De même pour l’ANSES (Agence Nationale de sécurité sanitaire de l’alimentation, de l’environnement et du travail) en Février 2019 qui vise à alerter la population générale, les professionnels de santé et les professionnels de la petite enfance sur les risques d’ingestion de PB. Il préconise aussi d’agir en amont auprès des industriels afin d’obtenir un renforcement de la sécurisation de leurs produits et emballages, ainsi que de l’information des consommateurs.
A noter qu’il n’y a pas d’obligation légale en Europe de protéger le compartiment à PB des objets par un système vissé lorsqu’il ne s’agit pas de jouets pour enfants.
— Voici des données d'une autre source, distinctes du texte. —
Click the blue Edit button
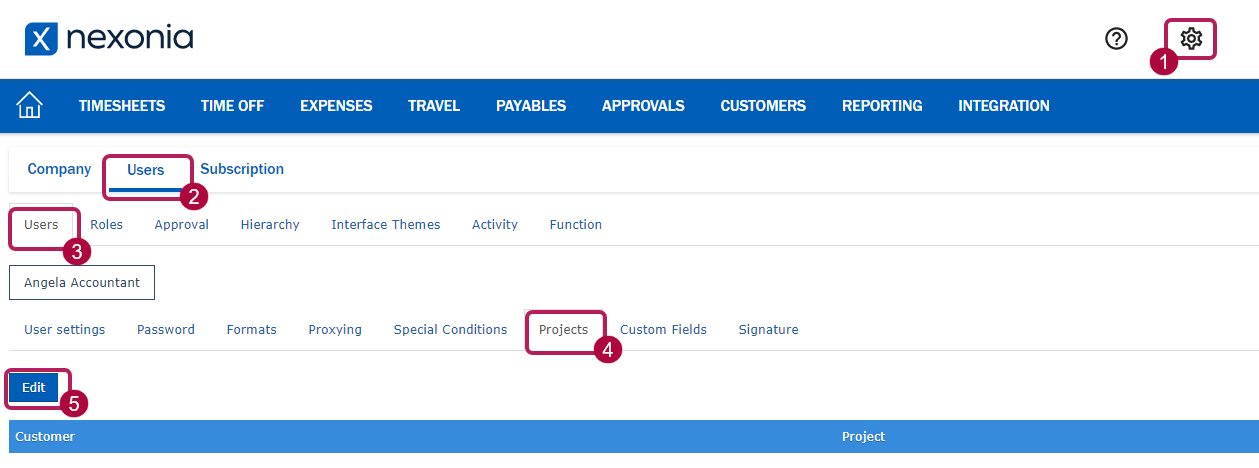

Les PB étant présentes dans de nombreux objets du quotidien, elles sont souvent laissées à portée des enfants, qui peuvent accéder à la pile lors de la chute accidentelle de l’objet par exemple.
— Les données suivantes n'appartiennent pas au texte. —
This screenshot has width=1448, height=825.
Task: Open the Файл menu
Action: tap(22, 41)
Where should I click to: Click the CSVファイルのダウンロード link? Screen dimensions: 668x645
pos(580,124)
Dans cette circonstance, pensez à répertorier l’ensemble de vos objets utilisant des PB, à les éloigner de vos enfants et également à sceller (avec du scotch) par exemple le compartiment de la PB.
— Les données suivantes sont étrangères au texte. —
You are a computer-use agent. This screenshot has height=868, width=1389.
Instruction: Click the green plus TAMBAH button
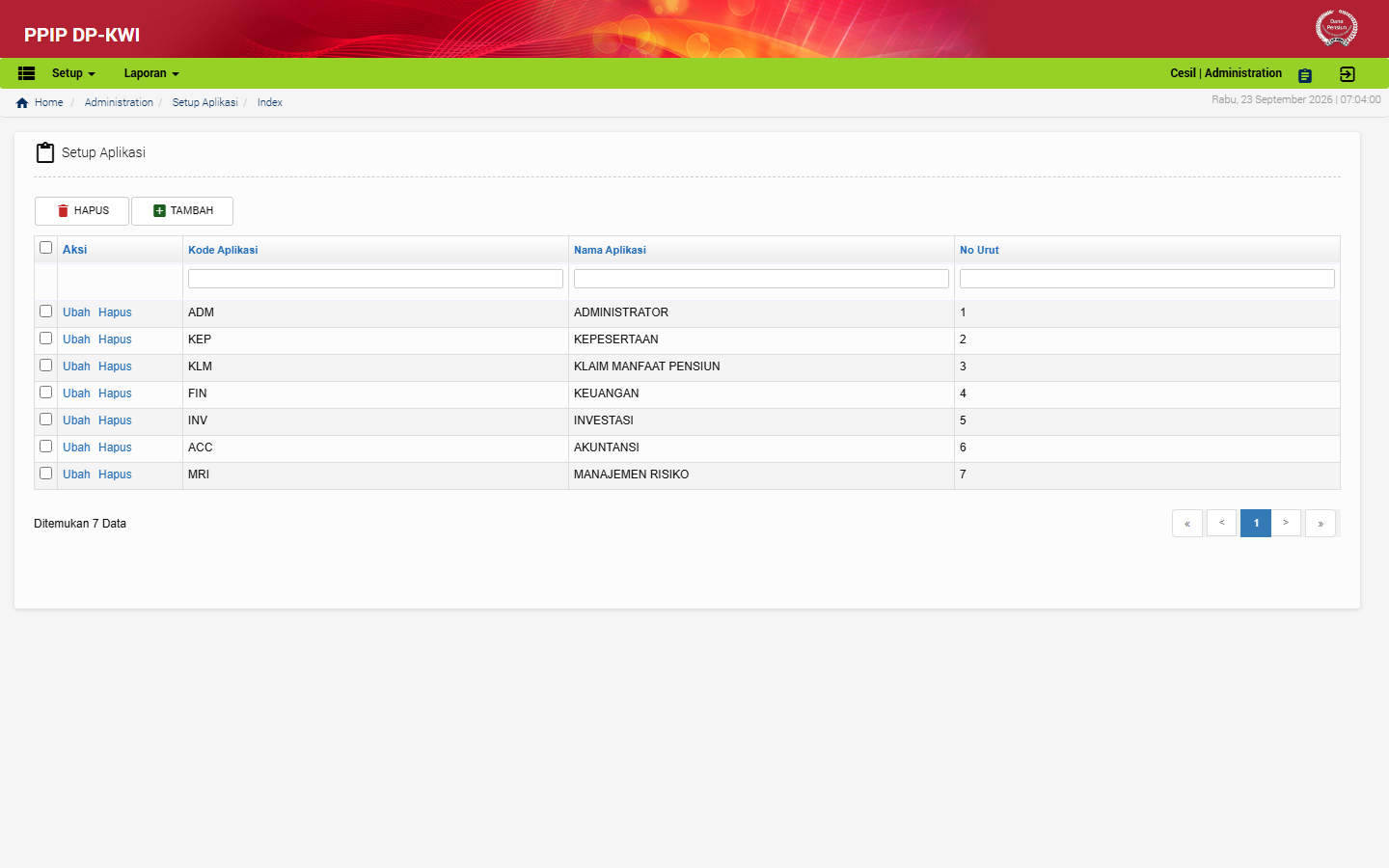click(x=182, y=211)
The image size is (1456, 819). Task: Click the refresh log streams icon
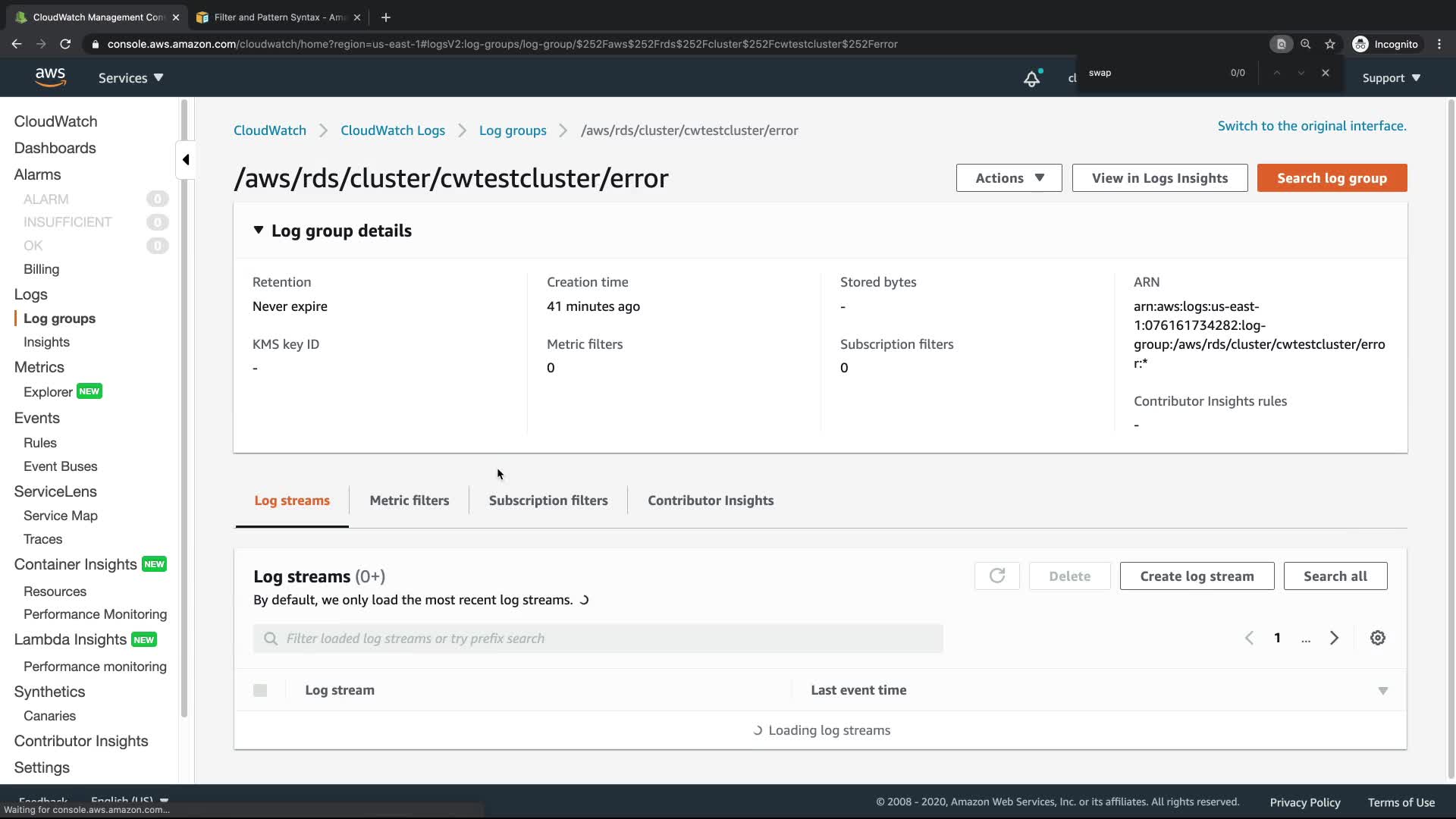(x=996, y=576)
L’étude réalisée par les urgences ORL pédiatriques d’Île-de-France en 2018 montrait que 15% des PB ingérées provenaient d’un paquet de piles neuves ouvert. L’autre source la plus fréquemment retrouvée était les télécommandes (majoritairement de « box » internet ou de télévision), sans compartiment pile vissé puis les jouets/livres pour enfants.
Conclusion
Les cas d’ingestion de PB par de jeunes enfants ne sont pas rares et le nombre de cas symptomatiques augmente chaque année. Les complications peuvent être graves voir létales. La précocité d’apparition des lésions en cas d’enclavement œsophagien d’une PB justifie une prise en charge médicale rapide en cas de suspicion d’ingestion par un enfant.
Des clichés radiographiques doivent être réalisés afin de localiser la PB et ainsi diagnostiquer un éventuel enclavement œsophagien de celle-ci. Dans cette situation, la PB doit être extraite en extrême urgence afin de limiter la survenue de complications.
Les mesures de prévention sont à renforcer auprès du grand public et en particulier auprès des parents de jeunes enfants, en les informant de la dangerosité d’une PB lorsqu’elle est ingérée (avec la mise en place de conseils pratiques pour prévenir l’ingestion) et de la nécessité d’appeler le CAP ou le 15 en cas d’ingestion avérée ou suspectée.
Enfin, les dernières mesures concernent les fabricants de PB et ceux qui commercialisent des objets fonctionnant avec des PB. Les appareils électroniques fonctionnant avec une PB devraient être sécurisés par un compartiment pile vissé, empêchant ainsi la pile de tomber en cas de choc.